After a meeting of the cabinet committee on political affairs (CCPA), Moily said: Pending the committee examining the issues, the Aadhaar-linked LPG subsidy transfer has been put on hold.

The increase in the cap on subsidised cylinders will lead to additional subsidy of R5,000 crore. Under-recoveries on LPG for the first half of 2013-14 stood at R18,585 crore and for the whole of 2012-13, it was R39,558 crore.

Since the launch of DBTL in June last year end -December 2013, the scheme completed more than 40 million cash transfers worth over R2,000 crore to the bank accounts of 66 million consumers in 184 districts.

DBTL under which consumers got R435 advance money in their bank accounts so as to help them buy an LPG cylinder at market price was this month extended to 105 districts including Delhi and Mumbai. The scheme was launched in 20 districts in June 2013 and was extended to 34 more in September 2013.
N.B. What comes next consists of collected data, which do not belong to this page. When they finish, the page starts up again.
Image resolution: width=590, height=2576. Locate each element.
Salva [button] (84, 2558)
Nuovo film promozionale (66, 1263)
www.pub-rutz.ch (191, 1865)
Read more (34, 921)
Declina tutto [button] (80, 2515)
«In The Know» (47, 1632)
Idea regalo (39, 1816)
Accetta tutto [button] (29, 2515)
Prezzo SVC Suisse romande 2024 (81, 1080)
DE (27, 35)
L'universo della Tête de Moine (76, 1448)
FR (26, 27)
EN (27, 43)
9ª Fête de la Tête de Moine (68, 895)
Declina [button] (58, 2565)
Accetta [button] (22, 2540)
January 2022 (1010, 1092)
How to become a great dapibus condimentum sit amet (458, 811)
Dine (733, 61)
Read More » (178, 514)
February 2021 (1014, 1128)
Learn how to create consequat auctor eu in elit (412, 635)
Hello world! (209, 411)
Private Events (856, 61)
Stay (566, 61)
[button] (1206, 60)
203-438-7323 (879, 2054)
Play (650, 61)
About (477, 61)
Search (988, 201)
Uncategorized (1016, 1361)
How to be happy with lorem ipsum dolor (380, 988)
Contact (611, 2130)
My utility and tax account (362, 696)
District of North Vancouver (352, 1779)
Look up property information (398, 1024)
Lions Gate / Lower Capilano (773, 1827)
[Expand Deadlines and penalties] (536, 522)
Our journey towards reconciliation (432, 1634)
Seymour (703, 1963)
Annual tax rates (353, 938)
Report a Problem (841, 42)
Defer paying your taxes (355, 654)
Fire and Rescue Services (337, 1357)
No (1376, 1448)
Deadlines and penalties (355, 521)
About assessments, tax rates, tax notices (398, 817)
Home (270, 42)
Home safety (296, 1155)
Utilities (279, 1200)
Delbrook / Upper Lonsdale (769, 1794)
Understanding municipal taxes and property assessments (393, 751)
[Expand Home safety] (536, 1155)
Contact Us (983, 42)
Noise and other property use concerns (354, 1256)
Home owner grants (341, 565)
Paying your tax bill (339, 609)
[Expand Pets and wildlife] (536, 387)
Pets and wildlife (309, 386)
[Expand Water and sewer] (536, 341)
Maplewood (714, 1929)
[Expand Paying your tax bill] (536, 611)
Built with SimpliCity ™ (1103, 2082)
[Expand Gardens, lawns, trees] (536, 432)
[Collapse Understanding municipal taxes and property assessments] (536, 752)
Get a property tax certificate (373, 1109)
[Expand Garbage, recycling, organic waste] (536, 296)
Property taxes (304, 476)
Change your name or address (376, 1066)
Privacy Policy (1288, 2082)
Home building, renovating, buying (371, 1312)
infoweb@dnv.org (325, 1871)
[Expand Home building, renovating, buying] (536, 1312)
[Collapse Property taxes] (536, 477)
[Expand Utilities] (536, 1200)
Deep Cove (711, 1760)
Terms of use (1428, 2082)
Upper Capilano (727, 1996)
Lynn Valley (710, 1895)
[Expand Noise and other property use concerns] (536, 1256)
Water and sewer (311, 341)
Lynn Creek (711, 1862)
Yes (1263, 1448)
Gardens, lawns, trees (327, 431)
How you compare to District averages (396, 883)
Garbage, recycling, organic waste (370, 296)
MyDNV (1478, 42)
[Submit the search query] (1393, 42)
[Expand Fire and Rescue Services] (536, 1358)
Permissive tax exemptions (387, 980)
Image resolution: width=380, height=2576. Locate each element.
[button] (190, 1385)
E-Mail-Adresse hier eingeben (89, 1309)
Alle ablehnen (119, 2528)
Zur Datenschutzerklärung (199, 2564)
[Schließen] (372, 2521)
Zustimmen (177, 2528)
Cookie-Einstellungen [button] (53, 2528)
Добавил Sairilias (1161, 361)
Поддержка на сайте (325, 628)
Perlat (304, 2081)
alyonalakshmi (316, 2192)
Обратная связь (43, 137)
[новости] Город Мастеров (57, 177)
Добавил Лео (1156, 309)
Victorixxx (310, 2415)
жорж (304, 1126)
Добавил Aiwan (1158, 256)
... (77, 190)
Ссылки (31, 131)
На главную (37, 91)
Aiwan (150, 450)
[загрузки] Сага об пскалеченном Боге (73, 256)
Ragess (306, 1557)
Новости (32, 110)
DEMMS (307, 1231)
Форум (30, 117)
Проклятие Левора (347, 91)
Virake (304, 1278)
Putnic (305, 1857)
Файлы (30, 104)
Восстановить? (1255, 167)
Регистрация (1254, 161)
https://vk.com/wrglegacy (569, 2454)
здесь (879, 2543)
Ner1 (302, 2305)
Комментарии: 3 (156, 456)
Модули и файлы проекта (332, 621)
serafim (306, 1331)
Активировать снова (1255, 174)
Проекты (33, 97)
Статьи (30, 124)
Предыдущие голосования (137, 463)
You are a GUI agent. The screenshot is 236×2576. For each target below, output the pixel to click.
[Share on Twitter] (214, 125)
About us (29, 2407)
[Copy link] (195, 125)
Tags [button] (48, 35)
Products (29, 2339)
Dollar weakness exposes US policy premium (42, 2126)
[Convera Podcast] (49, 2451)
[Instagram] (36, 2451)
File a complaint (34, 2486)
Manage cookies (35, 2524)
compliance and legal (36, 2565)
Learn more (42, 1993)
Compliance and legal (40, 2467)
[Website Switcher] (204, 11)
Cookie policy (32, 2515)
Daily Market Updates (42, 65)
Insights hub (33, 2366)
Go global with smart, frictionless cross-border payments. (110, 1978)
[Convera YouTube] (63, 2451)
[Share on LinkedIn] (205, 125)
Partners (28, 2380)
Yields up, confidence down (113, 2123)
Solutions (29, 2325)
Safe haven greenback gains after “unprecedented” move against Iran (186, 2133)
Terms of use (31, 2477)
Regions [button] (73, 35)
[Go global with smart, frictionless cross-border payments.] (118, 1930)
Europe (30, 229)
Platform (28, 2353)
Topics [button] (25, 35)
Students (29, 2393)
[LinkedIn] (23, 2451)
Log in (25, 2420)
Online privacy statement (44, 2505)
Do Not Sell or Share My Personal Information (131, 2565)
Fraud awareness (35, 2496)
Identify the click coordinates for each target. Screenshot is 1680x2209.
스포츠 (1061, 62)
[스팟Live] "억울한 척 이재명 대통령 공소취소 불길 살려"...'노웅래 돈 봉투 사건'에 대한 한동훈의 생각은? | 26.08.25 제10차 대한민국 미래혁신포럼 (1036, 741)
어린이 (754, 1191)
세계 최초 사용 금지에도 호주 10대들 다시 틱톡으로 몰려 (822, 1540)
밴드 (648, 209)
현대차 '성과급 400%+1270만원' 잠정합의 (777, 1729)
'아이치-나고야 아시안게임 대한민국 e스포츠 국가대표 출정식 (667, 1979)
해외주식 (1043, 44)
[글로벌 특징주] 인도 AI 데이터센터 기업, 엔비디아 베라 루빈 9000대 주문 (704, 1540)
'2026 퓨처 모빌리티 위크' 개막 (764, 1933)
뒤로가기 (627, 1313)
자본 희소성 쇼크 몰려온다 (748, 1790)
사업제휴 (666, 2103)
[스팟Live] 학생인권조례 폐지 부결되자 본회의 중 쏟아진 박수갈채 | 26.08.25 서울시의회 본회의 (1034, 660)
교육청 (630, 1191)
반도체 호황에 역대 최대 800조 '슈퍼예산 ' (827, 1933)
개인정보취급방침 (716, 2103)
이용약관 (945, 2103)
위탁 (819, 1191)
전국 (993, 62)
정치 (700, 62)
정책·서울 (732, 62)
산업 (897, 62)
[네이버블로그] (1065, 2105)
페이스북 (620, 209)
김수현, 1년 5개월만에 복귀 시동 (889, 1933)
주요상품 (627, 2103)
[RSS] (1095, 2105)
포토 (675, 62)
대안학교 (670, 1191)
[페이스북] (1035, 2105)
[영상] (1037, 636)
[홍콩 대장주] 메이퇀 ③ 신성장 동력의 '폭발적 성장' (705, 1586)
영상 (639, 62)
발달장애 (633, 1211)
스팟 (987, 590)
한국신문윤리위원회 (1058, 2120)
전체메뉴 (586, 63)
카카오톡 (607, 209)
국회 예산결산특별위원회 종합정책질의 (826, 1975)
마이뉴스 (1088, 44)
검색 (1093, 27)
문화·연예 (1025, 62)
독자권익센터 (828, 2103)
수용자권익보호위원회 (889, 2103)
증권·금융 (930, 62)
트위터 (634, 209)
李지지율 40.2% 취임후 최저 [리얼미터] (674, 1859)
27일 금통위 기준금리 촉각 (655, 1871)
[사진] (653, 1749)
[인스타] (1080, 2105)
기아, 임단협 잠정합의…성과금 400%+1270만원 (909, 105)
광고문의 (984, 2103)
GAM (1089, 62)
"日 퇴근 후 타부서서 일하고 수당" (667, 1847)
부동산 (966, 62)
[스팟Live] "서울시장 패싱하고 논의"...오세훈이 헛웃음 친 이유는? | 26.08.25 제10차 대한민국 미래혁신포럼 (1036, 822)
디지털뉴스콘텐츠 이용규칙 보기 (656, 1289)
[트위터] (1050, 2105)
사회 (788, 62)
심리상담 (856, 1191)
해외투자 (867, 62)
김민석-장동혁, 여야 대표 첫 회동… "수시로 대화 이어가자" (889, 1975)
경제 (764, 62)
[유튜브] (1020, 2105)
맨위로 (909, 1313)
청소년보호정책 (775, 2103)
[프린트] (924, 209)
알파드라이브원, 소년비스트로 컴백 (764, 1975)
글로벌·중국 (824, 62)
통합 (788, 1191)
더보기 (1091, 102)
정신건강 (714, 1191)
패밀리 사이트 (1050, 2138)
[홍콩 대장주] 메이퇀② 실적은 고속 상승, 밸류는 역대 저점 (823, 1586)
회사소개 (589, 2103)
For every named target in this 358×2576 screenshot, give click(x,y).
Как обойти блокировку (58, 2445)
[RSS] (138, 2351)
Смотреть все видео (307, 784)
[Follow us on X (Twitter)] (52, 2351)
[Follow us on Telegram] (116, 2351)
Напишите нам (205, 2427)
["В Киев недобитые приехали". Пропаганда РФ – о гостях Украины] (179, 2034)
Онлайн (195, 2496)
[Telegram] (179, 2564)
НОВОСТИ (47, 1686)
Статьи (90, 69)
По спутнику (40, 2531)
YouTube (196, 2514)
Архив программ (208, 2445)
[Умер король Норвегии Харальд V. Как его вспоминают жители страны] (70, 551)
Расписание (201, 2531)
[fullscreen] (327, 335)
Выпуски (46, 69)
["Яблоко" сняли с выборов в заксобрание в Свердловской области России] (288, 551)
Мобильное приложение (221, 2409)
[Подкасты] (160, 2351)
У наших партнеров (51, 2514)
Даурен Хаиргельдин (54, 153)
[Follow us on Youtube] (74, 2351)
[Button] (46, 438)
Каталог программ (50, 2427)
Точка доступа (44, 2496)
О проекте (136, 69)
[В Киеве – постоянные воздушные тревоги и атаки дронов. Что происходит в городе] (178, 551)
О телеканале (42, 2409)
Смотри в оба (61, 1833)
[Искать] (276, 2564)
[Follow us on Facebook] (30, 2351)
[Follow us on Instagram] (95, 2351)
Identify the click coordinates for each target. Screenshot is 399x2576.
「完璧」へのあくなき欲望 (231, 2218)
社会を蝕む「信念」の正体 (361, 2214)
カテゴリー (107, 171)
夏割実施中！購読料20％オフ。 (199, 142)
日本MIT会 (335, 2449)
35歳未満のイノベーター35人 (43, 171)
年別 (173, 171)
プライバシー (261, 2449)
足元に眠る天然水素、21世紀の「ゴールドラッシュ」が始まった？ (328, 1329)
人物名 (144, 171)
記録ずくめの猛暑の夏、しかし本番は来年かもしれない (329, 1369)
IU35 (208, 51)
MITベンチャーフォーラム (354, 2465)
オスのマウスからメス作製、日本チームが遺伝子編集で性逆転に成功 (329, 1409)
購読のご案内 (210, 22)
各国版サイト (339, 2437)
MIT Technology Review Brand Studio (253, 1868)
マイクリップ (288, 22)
Kerosene DBT scheme is only at the pilot stage and won't make any meaningful difference to subsidy amounts soon.

DBTL has run into trouble, with the low levels of Aadhaar accounts and bank account seedings. LPG consumers must link their Aadhaar number to LPG gas connection number and bank account to be eligible for subsidised cylinders. There have also been voices within the Congress party to do away with the DBTL considering many consumers did not either have the Aadhaar number or bank accounts linked to Aadhaar. Also, the validity of the scheme was put into question after the Supreme Court on September 23 stated that the Aadhaar card is not mandatory and no person should be deprived of any government schemes for want of it.

Moily said that till DBTL issues are settled by the committee, all LPG consumers will utilise the old system of paying the subsidised amount of R414 per cylinder (in Delhi). Under the DBTL scheme, the subsidy was deposited in the consumer's bank account and the consumer would pay the LPG dealer the entire market price.

Moily also said that all households will get one cylinder extra, on top of the quota of 9 cylinders, in February and March. From April, they will be entitled to 12 cylinders one cylinder per month at subsidised rates. This comes after Congress vice-president Rahul Gandhi said at last week's AICC session said that nine cylinders were not enough for households and there was a need to increase this quota to 12 cylinders of 14.2 kg.

Moily has said that 89.2% of the 15 crore LPG consumers use up to nine cylinders in a year and only 10% have to buy the additional requirement at the market price. If the quota is raised to 12, about 97% of the LPG consumers would be covered by subsidised LPG.

Earlier, the oil ministry had said that increasing the limit to 12 cylinders would result in additional subsidy burden of around R3,500-5,800 crore. This is based on the assumption that the incremental 1.4-1.5 crore odd households that use 10-12 cylinders a year will come under the subsidy net. So, the subsidy burden for these three additional LPG cylinders at a subsidy of around R763 per cylinder will be around R3,500 crore, which will vary depending on the behaviour of LPG prices and the actual number of households that take up the full 12 subsidised cylinder allocation.

With a view to cutting its subsidy bill, the government had initially capped the supply of subsidised domestic LPG cylinders to six per household in a year in September 2012. The annual quota was raised to nine in January 2013. Consumers who have exhausted their quota must buy LPG at the market price of R1,258 per cylinder.

Industry analysts are, however, worried that an increase in the cap will raise the level of black marketing activity as well as imprudent consumption of LPG.

In early January, oil companies increased the price of non-subsidised LPG cylinders by R220, one of the sharpest ever hikes aimed at shifting the burden of higher global prices on consumers. It followed a R63 hike on December 1, and a rise of R3.50 a cylinder 10 days later.

State-owned oil retailers revise rates of non-subsidised LPG on the 1st of every month, based on the average imported cost and rupee-US dollar rate during the previous month.